Written instruction
Switch "computer-use agent" to "screen-control agent" wherever it occurs in the items below, and write out all the items again with nothing else altered.

Start Excerpted records

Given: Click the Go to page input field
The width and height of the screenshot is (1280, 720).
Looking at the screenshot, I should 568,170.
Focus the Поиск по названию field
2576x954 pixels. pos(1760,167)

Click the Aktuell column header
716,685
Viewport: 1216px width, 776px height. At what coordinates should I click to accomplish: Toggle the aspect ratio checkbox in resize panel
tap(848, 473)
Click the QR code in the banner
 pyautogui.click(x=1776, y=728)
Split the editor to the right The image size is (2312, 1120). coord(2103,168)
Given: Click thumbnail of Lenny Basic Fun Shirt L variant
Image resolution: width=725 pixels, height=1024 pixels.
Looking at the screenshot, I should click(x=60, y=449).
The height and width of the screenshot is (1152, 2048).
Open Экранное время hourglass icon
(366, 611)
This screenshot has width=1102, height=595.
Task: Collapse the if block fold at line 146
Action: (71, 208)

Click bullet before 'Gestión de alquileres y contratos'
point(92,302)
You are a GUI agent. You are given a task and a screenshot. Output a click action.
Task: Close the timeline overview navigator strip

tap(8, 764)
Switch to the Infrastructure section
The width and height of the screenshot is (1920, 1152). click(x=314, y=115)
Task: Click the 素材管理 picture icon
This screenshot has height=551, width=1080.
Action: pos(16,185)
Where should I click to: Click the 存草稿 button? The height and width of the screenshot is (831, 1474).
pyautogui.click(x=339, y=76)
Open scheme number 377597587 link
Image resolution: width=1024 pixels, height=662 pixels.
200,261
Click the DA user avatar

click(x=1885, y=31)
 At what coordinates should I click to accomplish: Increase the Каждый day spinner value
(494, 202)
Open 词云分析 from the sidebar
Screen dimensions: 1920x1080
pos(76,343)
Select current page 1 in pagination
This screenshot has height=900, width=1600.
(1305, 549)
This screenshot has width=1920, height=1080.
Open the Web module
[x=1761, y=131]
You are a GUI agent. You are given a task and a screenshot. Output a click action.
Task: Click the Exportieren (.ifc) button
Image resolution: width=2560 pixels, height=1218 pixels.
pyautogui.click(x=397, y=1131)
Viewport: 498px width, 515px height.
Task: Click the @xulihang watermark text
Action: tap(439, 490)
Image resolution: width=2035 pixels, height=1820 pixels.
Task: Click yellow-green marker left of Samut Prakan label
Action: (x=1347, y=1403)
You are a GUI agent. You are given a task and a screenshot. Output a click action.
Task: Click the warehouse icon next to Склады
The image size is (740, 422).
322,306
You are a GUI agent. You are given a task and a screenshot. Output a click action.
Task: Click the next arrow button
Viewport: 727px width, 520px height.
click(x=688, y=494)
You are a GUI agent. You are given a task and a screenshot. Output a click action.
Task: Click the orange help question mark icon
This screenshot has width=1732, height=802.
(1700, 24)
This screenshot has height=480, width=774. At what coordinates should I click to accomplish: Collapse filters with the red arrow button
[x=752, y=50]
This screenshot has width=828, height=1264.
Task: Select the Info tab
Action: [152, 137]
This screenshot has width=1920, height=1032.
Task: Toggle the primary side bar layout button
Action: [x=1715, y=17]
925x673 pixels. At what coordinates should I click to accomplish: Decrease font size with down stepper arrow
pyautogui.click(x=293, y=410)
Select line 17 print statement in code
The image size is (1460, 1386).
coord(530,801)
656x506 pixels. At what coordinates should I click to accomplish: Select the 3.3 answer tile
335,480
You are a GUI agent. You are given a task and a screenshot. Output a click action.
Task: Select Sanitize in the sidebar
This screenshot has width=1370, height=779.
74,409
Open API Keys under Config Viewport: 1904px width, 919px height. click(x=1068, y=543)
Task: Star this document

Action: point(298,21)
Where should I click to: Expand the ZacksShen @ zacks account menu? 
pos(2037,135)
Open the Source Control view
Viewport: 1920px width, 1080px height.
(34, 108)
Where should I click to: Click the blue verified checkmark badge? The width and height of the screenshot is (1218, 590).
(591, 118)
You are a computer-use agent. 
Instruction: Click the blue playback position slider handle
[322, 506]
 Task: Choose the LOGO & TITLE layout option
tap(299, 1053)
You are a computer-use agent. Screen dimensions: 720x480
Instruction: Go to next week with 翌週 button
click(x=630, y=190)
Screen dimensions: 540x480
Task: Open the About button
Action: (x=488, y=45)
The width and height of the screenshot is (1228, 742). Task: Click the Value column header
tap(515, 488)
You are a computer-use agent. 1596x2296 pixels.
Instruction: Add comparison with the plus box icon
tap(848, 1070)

End Excerpted records

Task answer
Given: Click the Go to page input field
The width and height of the screenshot is (1280, 720).
Looking at the screenshot, I should 568,170.
Focus the Поиск по названию field
2576x954 pixels. pos(1760,167)

Click the Aktuell column header
716,685
Viewport: 1216px width, 776px height. At what coordinates should I click to accomplish: Toggle the aspect ratio checkbox in resize panel
tap(848, 473)
Click the QR code in the banner
 pyautogui.click(x=1776, y=728)
Split the editor to the right The image size is (2312, 1120). coord(2103,168)
Given: Click thumbnail of Lenny Basic Fun Shirt L variant
Image resolution: width=725 pixels, height=1024 pixels.
Looking at the screenshot, I should click(x=60, y=449).
The height and width of the screenshot is (1152, 2048).
Open Экранное время hourglass icon
(366, 611)
This screenshot has width=1102, height=595.
Task: Collapse the if block fold at line 146
Action: (71, 208)

Click bullet before 'Gestión de alquileres y contratos'
point(92,302)
You are a GUI agent. You are given a task and a screenshot. Output a click action.
Task: Close the timeline overview navigator strip

tap(8, 764)
Switch to the Infrastructure section
The width and height of the screenshot is (1920, 1152). click(x=314, y=115)
Task: Click the 素材管理 picture icon
This screenshot has height=551, width=1080.
Action: pos(16,185)
Where should I click to: Click the 存草稿 button? The height and width of the screenshot is (831, 1474).
pyautogui.click(x=339, y=76)
Open scheme number 377597587 link
Image resolution: width=1024 pixels, height=662 pixels.
200,261
Click the DA user avatar

click(x=1885, y=31)
 At what coordinates should I click to accomplish: Increase the Каждый day spinner value
(494, 202)
Open 词云分析 from the sidebar
Screen dimensions: 1920x1080
pos(76,343)
Select current page 1 in pagination
This screenshot has height=900, width=1600.
(1305, 549)
This screenshot has width=1920, height=1080.
Open the Web module
[x=1761, y=131]
You are a GUI agent. You are given a task and a screenshot. Output a click action.
Task: Click the Exportieren (.ifc) button
Image resolution: width=2560 pixels, height=1218 pixels.
pyautogui.click(x=397, y=1131)
Viewport: 498px width, 515px height.
Task: Click the @xulihang watermark text
Action: tap(439, 490)
Image resolution: width=2035 pixels, height=1820 pixels.
Task: Click yellow-green marker left of Samut Prakan label
Action: (x=1347, y=1403)
You are a GUI agent. You are given a task and a screenshot. Output a click action.
Task: Click the warehouse icon next to Склады
The image size is (740, 422).
322,306
You are a GUI agent. You are given a task and a screenshot. Output a click action.
Task: Click the next arrow button
Viewport: 727px width, 520px height.
click(x=688, y=494)
You are a GUI agent. You are given a task and a screenshot. Output a click action.
Task: Click the orange help question mark icon
This screenshot has width=1732, height=802.
(1700, 24)
This screenshot has height=480, width=774. At what coordinates should I click to accomplish: Collapse filters with the red arrow button
[x=752, y=50]
This screenshot has width=828, height=1264.
Task: Select the Info tab
Action: [152, 137]
This screenshot has width=1920, height=1032.
Task: Toggle the primary side bar layout button
Action: [x=1715, y=17]
925x673 pixels. At what coordinates should I click to accomplish: Decrease font size with down stepper arrow
pyautogui.click(x=293, y=410)
Select line 17 print statement in code
The image size is (1460, 1386).
coord(530,801)
656x506 pixels. At what coordinates should I click to accomplish: Select the 3.3 answer tile
335,480
You are a GUI agent. You are given a task and a screenshot. Output a click action.
Task: Select Sanitize in the sidebar
This screenshot has width=1370, height=779.
74,409
Open API Keys under Config Viewport: 1904px width, 919px height. click(x=1068, y=543)
Task: Star this document

Action: point(298,21)
Where should I click to: Expand the ZacksShen @ zacks account menu? 
pos(2037,135)
Open the Source Control view
Viewport: 1920px width, 1080px height.
(34, 108)
Where should I click to: Click the blue verified checkmark badge? The width and height of the screenshot is (1218, 590).
(591, 118)
You are a screen-control agent. 
Instruction: Click the blue playback position slider handle
[322, 506]
 Task: Choose the LOGO & TITLE layout option
tap(299, 1053)
You are a screen-control agent. Screen dimensions: 720x480
Instruction: Go to next week with 翌週 button
click(x=630, y=190)
Screen dimensions: 540x480
Task: Open the About button
Action: (x=488, y=45)
The width and height of the screenshot is (1228, 742). Task: Click the Value column header
tap(515, 488)
You are a screen-control agent. 1596x2296 pixels.
Instruction: Add comparison with the plus box icon
tap(848, 1070)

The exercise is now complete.